Reimplementing print()

It is trivial to re-implement the print() function so that it writes to an output stream of your choice. As a simple example:

function print()
{
   print.stream.write( Array.prototype.slice.apply( arguments, [0] ).join(" ") + "\n" );
   print.stream.flush();
}
print.stream = new whio.OutStream('/dev/stdout'); // or whatever

Now any calls to print() will use the proxy output stream.

Don't forget to flush

The i/o API is ignorant of any underlying storage mechanism (if any) and may inherit certain behaviours which differ from implementation to implementation. The most notable case is flushing. To "flush" a device means "write any pending data," and is necessary because some device types buffer some amount of output to improve overall performance.

When writing to an in-memory buffer, the device's i/o happens at the exact moment it is requested. On the other side, a write to a file may be cached somewhere (e.g. the C FILE object may do buffering of its own). Such a cache will not be written until flush() is called on the device (or the device is closed, in which case it is automatically flushed). The case where this is most visible is when using an OutStream to write to stdout. When doing so, it may be necessary to call flush() on the device before any output is written to the console. If the output need not appear immediately (e.g. it's not intended for interactive use) then explicit flushing is not necessary.
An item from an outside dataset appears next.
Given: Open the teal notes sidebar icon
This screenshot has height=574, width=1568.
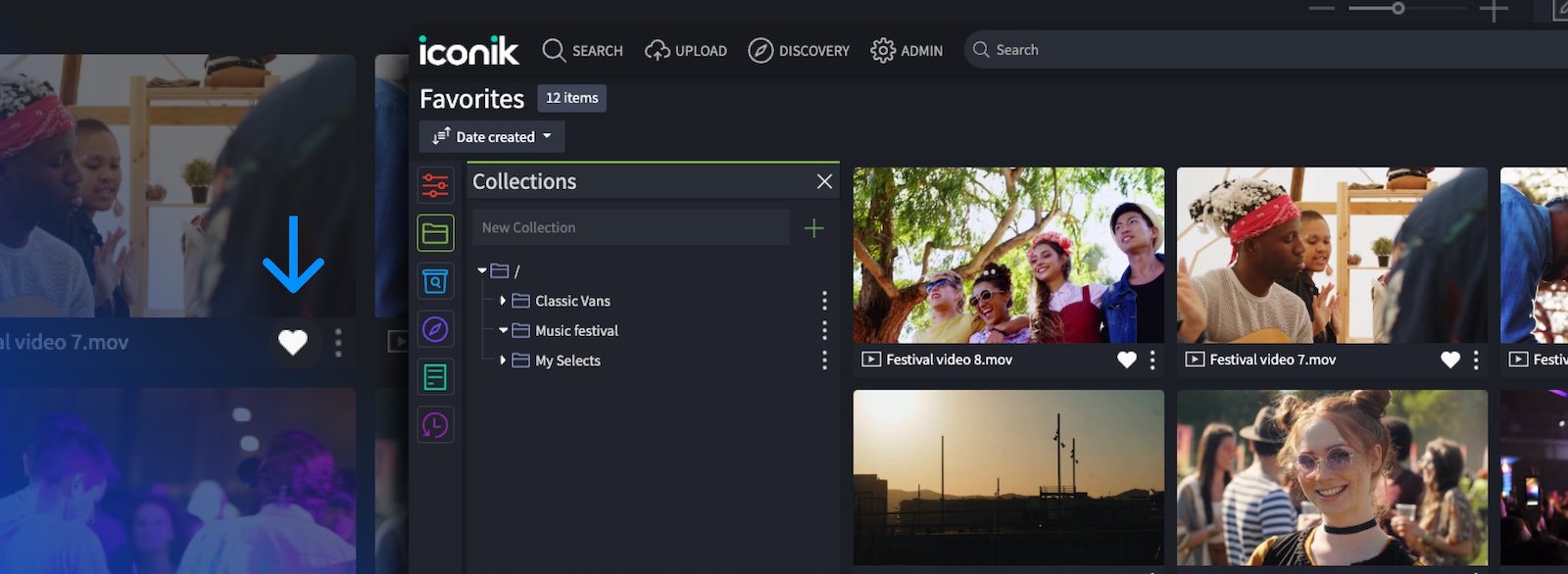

It is never harmful to call flush (except on a closed device, in which case the function will throw an exception), but over-flushing may lead to performance problems for some devices. If you need to be certain that a certain bit of output is written to its final destination, call flush(). If you don't need to be certain (that is, you don't mind it internally buffering the data for a bit) then calling flush() is not necessary. The only use case i've personally experienced where it is necessary is when writing to stdout, so that the output becomes available immediately.